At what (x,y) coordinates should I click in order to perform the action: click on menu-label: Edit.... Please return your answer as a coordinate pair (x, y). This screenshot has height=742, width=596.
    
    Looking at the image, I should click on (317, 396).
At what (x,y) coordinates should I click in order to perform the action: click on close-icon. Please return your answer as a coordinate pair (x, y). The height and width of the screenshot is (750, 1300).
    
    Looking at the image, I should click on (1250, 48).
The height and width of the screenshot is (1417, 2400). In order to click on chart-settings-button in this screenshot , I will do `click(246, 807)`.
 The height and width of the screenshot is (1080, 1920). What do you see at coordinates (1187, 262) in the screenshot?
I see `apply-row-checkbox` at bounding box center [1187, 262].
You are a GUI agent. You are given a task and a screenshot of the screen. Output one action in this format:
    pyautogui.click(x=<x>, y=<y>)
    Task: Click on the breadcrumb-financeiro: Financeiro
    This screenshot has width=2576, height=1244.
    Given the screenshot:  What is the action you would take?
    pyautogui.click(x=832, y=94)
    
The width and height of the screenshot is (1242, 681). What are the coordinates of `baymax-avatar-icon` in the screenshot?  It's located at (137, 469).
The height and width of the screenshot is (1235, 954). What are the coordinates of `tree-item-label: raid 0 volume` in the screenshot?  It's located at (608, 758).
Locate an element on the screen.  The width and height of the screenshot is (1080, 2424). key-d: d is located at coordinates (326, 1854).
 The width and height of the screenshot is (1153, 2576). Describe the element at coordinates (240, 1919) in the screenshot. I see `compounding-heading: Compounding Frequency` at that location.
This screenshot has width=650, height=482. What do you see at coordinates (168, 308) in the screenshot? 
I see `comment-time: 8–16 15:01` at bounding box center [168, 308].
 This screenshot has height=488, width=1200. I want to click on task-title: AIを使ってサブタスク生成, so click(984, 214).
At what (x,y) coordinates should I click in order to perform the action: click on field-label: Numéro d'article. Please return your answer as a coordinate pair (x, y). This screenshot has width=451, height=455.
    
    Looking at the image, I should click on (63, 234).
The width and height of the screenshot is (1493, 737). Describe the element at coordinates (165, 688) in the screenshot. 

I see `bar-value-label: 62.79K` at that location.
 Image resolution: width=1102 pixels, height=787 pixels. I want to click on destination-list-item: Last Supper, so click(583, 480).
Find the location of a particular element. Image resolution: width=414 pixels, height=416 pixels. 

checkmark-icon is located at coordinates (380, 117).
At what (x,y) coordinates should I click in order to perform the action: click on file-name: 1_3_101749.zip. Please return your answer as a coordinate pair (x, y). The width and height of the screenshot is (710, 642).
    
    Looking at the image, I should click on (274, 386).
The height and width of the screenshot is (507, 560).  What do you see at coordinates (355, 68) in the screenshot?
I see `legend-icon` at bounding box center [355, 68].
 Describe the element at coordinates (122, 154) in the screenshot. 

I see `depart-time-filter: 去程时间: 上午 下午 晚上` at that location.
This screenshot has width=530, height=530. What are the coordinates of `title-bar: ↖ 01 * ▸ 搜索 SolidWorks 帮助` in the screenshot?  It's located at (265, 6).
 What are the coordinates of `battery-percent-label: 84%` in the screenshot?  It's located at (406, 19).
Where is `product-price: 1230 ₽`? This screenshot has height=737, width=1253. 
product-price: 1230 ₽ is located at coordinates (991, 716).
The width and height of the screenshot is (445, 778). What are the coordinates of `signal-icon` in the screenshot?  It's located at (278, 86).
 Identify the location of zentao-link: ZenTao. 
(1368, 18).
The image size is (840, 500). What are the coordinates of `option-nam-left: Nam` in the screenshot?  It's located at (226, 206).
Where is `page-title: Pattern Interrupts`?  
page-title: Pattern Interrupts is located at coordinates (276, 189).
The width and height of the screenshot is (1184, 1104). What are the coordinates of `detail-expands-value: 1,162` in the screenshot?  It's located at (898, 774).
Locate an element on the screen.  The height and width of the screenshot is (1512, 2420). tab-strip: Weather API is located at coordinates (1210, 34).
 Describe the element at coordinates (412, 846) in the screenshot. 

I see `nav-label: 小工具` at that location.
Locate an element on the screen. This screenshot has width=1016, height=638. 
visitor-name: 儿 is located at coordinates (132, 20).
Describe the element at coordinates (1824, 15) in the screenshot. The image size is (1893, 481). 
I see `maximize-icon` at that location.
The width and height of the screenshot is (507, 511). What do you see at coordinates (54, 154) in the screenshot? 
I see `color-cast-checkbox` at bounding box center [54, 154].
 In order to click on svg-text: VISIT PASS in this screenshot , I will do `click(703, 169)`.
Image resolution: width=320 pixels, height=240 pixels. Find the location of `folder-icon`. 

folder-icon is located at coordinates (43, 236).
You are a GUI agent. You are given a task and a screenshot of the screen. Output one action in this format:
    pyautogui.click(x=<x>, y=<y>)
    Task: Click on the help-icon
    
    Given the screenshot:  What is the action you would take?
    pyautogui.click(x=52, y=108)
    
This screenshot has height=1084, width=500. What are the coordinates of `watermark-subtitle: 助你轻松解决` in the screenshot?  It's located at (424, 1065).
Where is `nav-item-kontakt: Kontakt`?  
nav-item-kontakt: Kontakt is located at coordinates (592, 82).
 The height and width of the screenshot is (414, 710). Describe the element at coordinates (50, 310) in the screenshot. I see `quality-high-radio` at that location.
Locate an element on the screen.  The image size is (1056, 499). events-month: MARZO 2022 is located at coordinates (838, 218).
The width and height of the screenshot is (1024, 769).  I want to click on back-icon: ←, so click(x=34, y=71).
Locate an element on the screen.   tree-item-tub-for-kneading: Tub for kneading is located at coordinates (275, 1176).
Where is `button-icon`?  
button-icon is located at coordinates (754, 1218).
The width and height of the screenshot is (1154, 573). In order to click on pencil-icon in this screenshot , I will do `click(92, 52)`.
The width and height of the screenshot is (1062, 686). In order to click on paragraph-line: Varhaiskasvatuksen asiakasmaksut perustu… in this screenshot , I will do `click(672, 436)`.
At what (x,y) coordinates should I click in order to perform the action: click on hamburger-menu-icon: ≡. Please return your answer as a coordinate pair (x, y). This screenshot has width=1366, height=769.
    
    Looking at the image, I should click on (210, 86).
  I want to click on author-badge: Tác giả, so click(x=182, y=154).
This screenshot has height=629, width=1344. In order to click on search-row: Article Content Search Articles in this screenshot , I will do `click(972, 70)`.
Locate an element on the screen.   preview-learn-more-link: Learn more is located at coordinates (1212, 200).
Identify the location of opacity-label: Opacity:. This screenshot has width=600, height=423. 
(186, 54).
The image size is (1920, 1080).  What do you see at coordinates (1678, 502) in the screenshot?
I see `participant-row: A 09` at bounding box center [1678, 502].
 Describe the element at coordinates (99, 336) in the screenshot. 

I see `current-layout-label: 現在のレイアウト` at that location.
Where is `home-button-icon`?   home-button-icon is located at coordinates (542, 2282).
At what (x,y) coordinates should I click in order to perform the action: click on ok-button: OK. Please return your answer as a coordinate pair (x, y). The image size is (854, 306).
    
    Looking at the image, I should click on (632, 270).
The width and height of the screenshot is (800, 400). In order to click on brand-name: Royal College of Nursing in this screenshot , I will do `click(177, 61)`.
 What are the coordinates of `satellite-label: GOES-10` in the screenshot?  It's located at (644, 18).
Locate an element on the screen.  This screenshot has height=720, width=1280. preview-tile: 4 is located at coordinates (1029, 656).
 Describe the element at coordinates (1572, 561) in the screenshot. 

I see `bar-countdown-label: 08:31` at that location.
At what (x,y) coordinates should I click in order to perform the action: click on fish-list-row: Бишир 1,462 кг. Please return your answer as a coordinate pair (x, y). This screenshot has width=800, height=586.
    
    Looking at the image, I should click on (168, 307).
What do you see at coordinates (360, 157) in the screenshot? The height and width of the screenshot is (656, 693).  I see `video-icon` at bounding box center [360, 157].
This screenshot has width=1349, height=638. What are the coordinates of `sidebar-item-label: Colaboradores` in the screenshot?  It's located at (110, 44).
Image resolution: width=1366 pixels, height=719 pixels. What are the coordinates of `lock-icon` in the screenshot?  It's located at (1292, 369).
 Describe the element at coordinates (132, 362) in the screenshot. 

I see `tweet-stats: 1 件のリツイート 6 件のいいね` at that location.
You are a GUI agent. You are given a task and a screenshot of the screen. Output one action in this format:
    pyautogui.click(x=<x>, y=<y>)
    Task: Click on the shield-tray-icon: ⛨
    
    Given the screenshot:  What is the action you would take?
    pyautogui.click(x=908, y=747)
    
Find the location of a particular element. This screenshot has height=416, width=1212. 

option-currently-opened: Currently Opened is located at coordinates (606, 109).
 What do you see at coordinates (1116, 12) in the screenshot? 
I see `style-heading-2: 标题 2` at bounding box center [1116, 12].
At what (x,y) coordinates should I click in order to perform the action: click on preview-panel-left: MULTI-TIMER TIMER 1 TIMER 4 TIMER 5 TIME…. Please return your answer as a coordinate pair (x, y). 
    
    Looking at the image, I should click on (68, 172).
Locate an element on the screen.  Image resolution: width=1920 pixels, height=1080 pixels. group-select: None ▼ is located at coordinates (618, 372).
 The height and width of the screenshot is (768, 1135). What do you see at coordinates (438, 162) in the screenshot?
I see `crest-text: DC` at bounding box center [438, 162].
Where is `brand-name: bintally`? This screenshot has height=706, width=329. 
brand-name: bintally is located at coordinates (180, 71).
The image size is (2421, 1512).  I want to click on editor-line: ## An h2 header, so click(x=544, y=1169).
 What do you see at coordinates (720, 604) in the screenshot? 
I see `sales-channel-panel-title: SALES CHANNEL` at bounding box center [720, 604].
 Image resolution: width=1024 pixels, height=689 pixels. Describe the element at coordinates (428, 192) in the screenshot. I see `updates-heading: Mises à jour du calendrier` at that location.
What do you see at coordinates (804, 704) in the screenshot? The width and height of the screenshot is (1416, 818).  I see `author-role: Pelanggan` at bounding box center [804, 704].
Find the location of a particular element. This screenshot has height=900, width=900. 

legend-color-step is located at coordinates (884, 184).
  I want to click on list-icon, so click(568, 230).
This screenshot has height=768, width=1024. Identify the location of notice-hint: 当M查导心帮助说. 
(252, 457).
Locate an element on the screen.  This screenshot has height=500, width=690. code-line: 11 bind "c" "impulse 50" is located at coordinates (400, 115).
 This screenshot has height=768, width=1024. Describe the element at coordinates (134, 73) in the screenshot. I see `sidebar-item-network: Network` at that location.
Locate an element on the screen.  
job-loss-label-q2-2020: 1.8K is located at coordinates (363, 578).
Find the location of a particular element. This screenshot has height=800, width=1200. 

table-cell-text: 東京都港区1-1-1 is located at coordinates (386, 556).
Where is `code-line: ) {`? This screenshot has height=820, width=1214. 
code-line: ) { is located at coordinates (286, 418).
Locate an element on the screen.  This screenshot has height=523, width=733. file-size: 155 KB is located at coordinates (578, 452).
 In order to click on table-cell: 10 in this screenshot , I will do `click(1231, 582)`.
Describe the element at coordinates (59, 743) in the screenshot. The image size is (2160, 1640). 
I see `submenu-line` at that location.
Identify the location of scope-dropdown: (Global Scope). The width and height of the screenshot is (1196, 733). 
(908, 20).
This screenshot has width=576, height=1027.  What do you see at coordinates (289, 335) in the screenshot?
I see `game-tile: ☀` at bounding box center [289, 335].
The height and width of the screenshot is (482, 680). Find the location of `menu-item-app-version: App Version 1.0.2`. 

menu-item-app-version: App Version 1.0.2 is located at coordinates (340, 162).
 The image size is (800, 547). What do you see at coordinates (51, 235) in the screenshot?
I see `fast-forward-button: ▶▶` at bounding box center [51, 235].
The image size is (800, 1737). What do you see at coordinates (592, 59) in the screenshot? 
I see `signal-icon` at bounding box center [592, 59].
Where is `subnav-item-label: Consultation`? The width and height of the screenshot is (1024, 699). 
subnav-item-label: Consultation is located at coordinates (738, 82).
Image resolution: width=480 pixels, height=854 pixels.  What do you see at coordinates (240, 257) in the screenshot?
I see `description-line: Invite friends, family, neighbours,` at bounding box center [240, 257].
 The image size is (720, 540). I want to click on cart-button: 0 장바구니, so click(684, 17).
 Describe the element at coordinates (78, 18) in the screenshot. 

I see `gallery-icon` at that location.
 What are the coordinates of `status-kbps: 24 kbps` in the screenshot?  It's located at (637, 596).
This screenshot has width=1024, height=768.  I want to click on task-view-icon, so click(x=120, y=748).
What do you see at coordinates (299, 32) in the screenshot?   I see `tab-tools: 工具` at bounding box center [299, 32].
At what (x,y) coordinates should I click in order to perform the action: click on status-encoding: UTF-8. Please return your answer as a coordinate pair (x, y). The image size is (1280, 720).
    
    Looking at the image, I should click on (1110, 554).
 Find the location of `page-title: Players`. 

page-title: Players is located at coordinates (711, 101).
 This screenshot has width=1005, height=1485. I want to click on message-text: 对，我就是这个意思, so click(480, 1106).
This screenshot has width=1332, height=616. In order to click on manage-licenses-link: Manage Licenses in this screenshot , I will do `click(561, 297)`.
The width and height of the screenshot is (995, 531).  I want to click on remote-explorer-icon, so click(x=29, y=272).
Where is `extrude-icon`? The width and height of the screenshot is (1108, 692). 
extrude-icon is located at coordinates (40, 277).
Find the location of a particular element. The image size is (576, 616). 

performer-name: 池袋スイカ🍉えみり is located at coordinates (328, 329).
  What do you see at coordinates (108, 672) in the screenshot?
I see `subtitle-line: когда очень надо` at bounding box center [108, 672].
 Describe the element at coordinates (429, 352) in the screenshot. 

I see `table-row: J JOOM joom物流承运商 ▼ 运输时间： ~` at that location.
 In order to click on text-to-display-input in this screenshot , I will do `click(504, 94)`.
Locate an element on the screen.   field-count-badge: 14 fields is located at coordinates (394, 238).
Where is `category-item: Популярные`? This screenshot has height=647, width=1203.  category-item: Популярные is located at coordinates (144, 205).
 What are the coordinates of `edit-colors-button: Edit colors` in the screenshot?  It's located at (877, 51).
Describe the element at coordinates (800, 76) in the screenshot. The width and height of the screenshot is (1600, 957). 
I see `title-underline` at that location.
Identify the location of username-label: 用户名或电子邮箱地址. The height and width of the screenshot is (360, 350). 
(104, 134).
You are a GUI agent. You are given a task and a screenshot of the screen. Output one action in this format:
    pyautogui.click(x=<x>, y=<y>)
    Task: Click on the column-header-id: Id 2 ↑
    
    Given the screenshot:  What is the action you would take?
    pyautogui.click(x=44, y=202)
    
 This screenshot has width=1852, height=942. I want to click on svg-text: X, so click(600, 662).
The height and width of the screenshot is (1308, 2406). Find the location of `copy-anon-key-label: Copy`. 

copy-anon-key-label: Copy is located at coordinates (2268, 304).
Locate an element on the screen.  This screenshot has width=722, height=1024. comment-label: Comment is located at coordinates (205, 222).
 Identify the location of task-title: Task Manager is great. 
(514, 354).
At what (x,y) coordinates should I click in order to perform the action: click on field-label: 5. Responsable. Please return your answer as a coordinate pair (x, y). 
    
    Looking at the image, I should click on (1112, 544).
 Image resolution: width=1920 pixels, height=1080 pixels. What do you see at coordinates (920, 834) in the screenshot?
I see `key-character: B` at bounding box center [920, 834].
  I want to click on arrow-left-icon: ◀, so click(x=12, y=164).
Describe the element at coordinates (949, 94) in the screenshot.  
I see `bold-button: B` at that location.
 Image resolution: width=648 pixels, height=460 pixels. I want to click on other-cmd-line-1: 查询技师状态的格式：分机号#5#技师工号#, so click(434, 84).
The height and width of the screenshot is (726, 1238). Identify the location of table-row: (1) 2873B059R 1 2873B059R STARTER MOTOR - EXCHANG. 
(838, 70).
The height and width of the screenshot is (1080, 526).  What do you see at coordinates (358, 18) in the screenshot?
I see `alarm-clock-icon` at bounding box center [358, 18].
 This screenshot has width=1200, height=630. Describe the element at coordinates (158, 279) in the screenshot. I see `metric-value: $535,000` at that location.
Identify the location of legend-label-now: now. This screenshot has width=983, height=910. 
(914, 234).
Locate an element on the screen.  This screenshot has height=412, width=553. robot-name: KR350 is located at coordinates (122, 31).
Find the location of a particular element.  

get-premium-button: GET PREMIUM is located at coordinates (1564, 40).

------------------------------------------------

* **WORK INSTRUCTIONS**
Reproduce every line of the material above that contains the string "option". The match is case-sensitive.

* **THE COMPLETED TASK**
The image size is (840, 500). What are the coordinates of `option-nam-left: Nam` in the screenshot?  It's located at (226, 206).
option-currently-opened: Currently Opened is located at coordinates (606, 109).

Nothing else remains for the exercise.